ONCE UPON A TIME IN THE WEST
Morton: Tell me, was it necessary that you kill all of them? I only told you to scare them. People scare better when they're dying. I'm sending you to Yuma, Cheyenne. They got a modern jail there. It's got more walls, more bars, more guards. Oh you'll like it, in 20 years. You'll see.
Harmonica: I saw three of these dusters a short time ago, they were waiting for a train. Inside the dusters there were three men.Inside the men there were three bullets. (Harmonica).
Taking it easy is the first thing a businessman should do.
From the movie “Once upon a time in the west” by Sergio Leone.
Lights off in the USA. The longest shutdown in American history arrived to day 24. The end is not scanned on the horizon. President Donald Trump and the Democratic opponents are at daggers drawn. But the problem is the discontent among the ranks of the Republicans themselves. The result? The American president’s popularity in the polls dropped to 42%.
All politicians and workers are wondering if it was really necessary to go so far just to build a 5.7 billion wall with Mexico. In fact, Trump isn’t going to sign the budget law until the approval of the expenses for the wall.
Beyond the political Faith, the Americans are very concrete: the government's shutdown costs to their economy 1.2 billion a week. Within fifteen days it will reach six billion and exceed the sum requested for the wall.
In this scenario the risk of an economic recession has shot up to the last six years’ highest level.
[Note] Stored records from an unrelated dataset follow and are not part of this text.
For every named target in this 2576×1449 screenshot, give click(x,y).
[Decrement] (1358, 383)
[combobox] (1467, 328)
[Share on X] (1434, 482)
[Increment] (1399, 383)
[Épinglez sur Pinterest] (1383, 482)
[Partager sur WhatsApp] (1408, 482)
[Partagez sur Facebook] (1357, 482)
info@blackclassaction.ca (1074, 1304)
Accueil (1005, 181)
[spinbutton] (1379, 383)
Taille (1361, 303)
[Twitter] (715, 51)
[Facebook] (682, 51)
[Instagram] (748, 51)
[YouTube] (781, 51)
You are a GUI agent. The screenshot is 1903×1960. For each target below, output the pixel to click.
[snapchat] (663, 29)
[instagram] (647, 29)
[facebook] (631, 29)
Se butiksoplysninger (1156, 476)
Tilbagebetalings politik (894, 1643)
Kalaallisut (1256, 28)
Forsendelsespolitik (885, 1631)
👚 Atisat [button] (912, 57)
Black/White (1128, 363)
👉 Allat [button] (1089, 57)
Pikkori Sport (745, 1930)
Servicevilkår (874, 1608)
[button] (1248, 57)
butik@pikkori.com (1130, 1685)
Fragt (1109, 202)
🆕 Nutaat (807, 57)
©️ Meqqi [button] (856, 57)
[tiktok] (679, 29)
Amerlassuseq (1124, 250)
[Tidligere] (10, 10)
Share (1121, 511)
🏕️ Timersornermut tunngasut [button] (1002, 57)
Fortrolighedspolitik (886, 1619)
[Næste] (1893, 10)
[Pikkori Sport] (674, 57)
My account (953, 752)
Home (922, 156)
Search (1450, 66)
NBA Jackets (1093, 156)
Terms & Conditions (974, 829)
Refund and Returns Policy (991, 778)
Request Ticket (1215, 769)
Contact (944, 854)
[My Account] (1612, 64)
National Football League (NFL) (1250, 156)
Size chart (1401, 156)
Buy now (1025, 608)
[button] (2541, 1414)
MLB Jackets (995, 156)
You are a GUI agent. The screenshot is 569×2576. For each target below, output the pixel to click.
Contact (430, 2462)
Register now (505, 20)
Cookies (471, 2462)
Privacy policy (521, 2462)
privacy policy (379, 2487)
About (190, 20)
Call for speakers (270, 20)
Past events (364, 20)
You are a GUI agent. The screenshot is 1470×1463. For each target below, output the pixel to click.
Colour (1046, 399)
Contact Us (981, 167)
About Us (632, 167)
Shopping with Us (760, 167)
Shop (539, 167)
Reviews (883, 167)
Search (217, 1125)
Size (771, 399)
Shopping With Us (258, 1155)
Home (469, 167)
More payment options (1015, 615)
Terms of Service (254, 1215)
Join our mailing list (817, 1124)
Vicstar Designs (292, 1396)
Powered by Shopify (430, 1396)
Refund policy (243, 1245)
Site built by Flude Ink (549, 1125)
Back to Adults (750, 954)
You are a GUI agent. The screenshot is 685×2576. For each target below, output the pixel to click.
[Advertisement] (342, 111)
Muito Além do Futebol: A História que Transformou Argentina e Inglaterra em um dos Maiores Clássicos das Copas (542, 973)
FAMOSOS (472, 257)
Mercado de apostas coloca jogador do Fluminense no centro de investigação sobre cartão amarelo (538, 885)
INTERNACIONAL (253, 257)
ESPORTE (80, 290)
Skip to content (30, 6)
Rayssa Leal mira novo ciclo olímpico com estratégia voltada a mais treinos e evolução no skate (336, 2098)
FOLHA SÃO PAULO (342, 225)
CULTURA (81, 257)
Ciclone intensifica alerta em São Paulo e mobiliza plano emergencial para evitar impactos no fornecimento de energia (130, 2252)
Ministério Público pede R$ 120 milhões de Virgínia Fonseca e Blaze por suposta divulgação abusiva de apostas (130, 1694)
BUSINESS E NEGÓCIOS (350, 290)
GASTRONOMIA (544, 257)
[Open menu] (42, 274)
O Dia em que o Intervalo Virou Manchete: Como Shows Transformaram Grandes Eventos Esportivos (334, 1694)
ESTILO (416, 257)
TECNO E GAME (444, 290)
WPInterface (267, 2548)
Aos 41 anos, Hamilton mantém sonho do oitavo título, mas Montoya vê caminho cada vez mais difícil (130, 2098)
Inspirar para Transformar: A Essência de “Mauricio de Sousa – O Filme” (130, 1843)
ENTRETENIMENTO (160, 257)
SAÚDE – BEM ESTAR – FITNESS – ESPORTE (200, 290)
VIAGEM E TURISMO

According to a Bloomberg poll, economists said that the world's first power has a 25% chance of recession in the next 12 months. The rating agencies have already warned about the risk of losing its triple-A sovereign credit rating.
Judges, NASA engineers, weather forecasters, white-collar workers from the Sec (Market Authority), museum and zoos workers, over 800,000 state employees did not receive their salary on Friday. The situation begins to be complicated. Another 420 thousand federal employees that are deemed essential for public services are working without being paid.
Many in the USA wonder if it was really necessary to get to this point. Morton : Tell me, was it necessary that you kill all of them? I only told you to scare them.
Frank: People scare better when they're dying.
Wall Street is already grappling with fears of an economy that needs to take a breather, a restrictive monetary policy and a still uncertain climate on the international trade front, which had already triggered the now-revised march of rate hikes.
Even on the other side of the world there are no encouraging indications. Beijing reported a sharp decline in exports in December, while in 2018 car sales fell for the first time since 1990. Immediate market reaction in both Asia and Europe. China's trade surplus with the world fell to 351.76 billion dollars last year, down more than 16% from the surplus of 2017’s 422.51 billion, when, according to data released from Customs, it had contracted by 17%. Total Chinese exports during the year increased by 9.9% to 2,480 billion, while imports increased by 15.8% to 2,140 billion.
The market’s spotlight is on the yuan, the most reliable litmus to understand how the negotiations between the USA and China could continue. The operators (and above all the automatic algorithms that operate on the stock exchange) interpret a depreciation of the yuan as a possible worsening of the state of negotiations, that consequently puts the market in risk-off mode, also triggering massive sales on oil. On Friday, the Chinese bank said it would not tolerate further revaluations of the yuan.
Even the Old Continent is at a crossroad, with the German economy that has grown by 1.5% in 2018, the lowest rate in the last five years, depressed by the global slowdown in the automotive sector.
Once upon a time in the West, that is that the West alone used to dictate the pace of the world’s growth. But it's not like that anymore. The railroad and a few more bullets have swept away the old west. On the markets one of the longest economic cycles ever is coming to an end. In transition phases like these, even in the management of portfolios we are to decisively act in order to cool down some positions and imagine how to emerge from this new cycle with a weaker GDP. Who is going to win, and who to lose? The automotive sector could be at the center of a profound transformation, and the sharp drop in sales does not help. Even the oil sector is likely to be overwhelmed. For banks and insurances, the challenge will be the competition with the new big names of the internet that are aiming to expand also in these sectors. As in the past, the only way not to lose the train is by jumping on it, selecting companies characterized by a high rate of innovation that, among other things, after the recent market declines, have an interesting entry level.